157 If a client sends unmasked data, the server must close the connection. It’s the law.
158
159 ### Why the Bitwise Mess? (Endianness)
160
161 In the code below, you’ll see things like `payload_length >> 56`. This is because network protocol headers use **Big-Endian** (most significant byte first).
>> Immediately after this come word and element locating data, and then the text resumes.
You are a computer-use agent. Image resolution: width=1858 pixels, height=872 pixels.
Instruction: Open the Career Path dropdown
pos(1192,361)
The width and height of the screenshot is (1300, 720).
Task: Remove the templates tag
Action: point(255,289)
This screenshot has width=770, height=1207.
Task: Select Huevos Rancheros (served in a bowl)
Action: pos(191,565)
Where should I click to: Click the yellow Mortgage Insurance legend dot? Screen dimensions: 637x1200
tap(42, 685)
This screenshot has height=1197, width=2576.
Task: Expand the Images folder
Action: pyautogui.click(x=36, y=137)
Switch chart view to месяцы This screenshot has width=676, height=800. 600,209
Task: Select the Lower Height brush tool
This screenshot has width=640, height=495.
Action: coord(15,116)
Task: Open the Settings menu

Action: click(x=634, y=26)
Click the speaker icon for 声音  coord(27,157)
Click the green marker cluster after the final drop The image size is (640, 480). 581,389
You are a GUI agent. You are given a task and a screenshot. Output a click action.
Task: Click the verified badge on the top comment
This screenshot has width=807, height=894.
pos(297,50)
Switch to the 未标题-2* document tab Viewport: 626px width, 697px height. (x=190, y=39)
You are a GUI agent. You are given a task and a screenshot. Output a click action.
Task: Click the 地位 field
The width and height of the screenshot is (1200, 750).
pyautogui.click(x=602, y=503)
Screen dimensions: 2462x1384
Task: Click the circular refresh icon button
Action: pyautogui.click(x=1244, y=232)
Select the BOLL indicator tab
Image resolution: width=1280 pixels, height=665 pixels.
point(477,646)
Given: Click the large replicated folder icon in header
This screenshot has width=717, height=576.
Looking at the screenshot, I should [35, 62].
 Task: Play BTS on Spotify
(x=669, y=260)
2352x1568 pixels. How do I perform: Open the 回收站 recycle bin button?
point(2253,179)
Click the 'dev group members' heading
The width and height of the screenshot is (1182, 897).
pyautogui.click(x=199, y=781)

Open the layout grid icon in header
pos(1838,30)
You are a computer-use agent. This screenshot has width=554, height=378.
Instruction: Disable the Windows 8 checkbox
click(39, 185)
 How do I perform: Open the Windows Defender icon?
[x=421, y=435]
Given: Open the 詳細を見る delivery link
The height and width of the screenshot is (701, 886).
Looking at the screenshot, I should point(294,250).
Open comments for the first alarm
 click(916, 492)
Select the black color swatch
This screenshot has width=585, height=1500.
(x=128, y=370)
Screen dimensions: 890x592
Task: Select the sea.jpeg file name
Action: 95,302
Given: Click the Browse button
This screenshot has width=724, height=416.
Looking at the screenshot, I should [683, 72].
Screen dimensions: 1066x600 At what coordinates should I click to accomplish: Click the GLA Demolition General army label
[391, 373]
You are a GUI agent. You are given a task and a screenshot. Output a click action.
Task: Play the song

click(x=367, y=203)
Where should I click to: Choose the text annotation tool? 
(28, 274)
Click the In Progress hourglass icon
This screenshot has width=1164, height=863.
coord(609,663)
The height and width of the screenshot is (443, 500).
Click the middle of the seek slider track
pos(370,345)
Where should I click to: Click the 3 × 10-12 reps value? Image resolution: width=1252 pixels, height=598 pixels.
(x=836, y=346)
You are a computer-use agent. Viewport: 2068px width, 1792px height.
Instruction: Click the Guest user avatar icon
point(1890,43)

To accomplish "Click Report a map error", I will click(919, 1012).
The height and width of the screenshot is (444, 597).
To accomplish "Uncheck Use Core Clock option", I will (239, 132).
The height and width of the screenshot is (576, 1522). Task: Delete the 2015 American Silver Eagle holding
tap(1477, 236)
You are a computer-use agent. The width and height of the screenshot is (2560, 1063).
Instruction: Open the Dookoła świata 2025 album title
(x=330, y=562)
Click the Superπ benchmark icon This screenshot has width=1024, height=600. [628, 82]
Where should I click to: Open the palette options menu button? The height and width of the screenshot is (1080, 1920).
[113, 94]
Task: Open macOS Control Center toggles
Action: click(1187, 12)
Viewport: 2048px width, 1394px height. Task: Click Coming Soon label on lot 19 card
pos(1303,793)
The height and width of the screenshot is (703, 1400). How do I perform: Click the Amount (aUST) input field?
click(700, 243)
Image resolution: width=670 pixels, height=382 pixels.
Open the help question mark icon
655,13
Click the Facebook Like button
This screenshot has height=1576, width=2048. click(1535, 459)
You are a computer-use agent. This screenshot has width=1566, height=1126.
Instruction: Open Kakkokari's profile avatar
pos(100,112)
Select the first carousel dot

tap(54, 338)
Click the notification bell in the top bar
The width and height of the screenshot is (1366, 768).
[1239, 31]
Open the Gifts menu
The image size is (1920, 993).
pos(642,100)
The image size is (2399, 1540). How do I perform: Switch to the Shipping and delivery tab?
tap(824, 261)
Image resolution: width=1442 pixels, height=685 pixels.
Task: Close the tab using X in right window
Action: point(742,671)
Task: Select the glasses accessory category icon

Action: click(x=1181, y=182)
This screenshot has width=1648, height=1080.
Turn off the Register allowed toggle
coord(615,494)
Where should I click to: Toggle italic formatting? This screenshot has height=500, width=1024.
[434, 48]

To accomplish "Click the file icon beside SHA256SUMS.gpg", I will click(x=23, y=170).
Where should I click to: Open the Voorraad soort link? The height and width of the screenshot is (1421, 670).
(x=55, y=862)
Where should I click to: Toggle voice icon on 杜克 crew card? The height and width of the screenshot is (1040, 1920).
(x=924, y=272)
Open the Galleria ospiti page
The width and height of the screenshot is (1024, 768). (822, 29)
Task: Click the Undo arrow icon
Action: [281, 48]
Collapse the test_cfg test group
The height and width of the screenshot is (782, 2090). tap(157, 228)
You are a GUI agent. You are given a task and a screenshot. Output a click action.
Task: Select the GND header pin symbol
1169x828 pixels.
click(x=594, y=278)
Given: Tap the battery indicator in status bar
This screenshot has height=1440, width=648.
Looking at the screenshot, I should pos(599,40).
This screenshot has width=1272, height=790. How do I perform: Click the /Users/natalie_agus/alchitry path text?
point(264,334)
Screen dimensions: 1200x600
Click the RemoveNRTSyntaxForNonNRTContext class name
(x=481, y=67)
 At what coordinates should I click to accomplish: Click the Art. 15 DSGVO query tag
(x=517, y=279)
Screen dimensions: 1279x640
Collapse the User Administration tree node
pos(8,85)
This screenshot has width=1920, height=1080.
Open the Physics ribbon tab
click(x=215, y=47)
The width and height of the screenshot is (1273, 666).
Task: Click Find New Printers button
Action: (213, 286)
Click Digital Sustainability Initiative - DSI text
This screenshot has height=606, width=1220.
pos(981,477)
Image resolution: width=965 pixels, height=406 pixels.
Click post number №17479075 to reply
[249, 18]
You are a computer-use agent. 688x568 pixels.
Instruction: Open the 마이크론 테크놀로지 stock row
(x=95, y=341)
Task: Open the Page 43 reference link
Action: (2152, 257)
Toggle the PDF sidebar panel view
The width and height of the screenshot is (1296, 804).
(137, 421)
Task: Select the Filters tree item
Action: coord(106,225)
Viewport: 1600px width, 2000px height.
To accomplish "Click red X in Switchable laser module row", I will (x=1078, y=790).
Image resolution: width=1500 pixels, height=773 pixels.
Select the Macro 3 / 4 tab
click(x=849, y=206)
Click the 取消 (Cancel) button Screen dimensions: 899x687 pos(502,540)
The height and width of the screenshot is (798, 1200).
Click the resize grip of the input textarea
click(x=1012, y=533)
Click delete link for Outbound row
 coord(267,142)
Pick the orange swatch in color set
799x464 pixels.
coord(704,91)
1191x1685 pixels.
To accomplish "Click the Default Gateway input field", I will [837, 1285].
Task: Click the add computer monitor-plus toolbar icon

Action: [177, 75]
If your computer is Little-Endian (most are), you have to manually shift bits into the right order so the wire sees them correctly.
162
163 ---
164
165 ## Sending a Frame (Client Side)
166
167 Here is how we construct a frame to send data to the server.
168
169 ```c
170 uint8 frame[14];
171 size_t frame_len = 0;
172
173 // Byte 0: FIN bit (0x80) and Opcode
174 frame[0] = (fin ? 0x80 : 0x00) | (opcode & 0x0F);
175 frame_len++;
176
177 // Generate a 4-byte mask key
178 uint8 mask_key[4];
179 for (int i = 0; i < 4; i++)
180 mask_key[i] = (uint8)(rand() % 256);
181
182 // Byte 1+: Payload Length logic
183 if (payload_length < 126) {
184 frame[1] = 0x80 | (uint8)payload_length; // 0x80 sets the MASK bit
185 frame_len++;
186 } else if (payload_length <= 65535) {
187 frame[1] = 0x80 | 126;
188 frame[2] = (uint8)((payload_length >> 8) & 0xFF);
189 frame[3] = (uint8)(payload_length & 0xFF);
190 frame_len += 3;
191 } else {
192 frame[1] = 0x80 | 127;
193 for (int i = 0; i < 8; i++)
194 frame[2 + i] = (uint8)((payload_length >> (56 - i * 8)) & 0xFF);
195 frame_len += 9;
196 }
197
198 // Attach the mask key
199 memcpy(frame + frame_len, mask_key, 4);
200 frame_len += 4;
201
202 ```
203
204 To actually send the data, you XOR every byte with the mask:
205
206 ```c
207 for (size_t i = 0; i < length; i++)
208 data[i] ^= mask_key[i % 4];
209
210 ```
211
212 ---
213
214 ## Receiving a Frame (Server Side)
215
216 On the server side, we have to do the reverse. We peel the onion layer by layer.
217
218 #### 1. Parse the Header
219
220 We check the first two bytes to see how big the payload is and if it's masked.
221
222 ```c
223 uint8 *buf = p_conn->p_handle->read_buffer;
224 uint8 byte1 = buf[0];
225 uint8 byte2 = buf[1];
226
227 boolean fin = (byte1 & 0x80) != 0;
228 Seobeo_WebSocket_Opcode opcode = (Seobeo_WebSocket_Opcode)(byte1 & 0x0F);
229 boolean masked = (byte2 & 0x80) != 0;
230 uint64 payload_len = byte2 & 0x7F;
231
232 size_t header_len = 2;
233
234 ```
235
236 #### 2. Handle Extended Lengths
237
238 If the length is 126 or 127, it means the actual size is hidden in the next 2 or 8 bytes.
239
240 ```c
241 if (payload_len == 126) {
242 payload_len = (buf[2] << 8) | buf[3];
243 header_len += 2;
244 } else if (payload_len == 127) {
245 payload_len = 0;
246 for (int i = 0; i < 8; i++)
247 payload_len = (payload_len << 8) | buf[2 + i];
248 header_len += 8;
249 }
250
251 ```
252
253 #### 3. Unmask the Payload
254
255 If the data is masked (and it should be if it's from a client), we use that 4-byte key to flip the bits back to normal.
256
257 ```c
258 uint8 mask_key[4] = {0};
259 if (masked) {
260 memcpy(mask_key, buf + header_len, 4);
261 header_len += 4;
262 }
263
264 uint8 *payload = malloc(payload_len);
265 memcpy(payload, buf + header_len, payload_len);
266
267 if (masked)
268 Seobeo_WebSocket_Unmask_Data(payload, payload_len, mask_key);
269
270 ```
271
272 ---
273
274 ## Conclusion
275
276 That’s it. That is WebSockets in a nutshell. Once you handle the bit-shifting for the length and the XOR masking, you’re just reading and writing to a socket like any other protocol.
277
278 You can test my implementation at `mrjunejune.com/talk`. Open two tabs and talk to yourself—it’s a great way to verify your frames are flying correctly.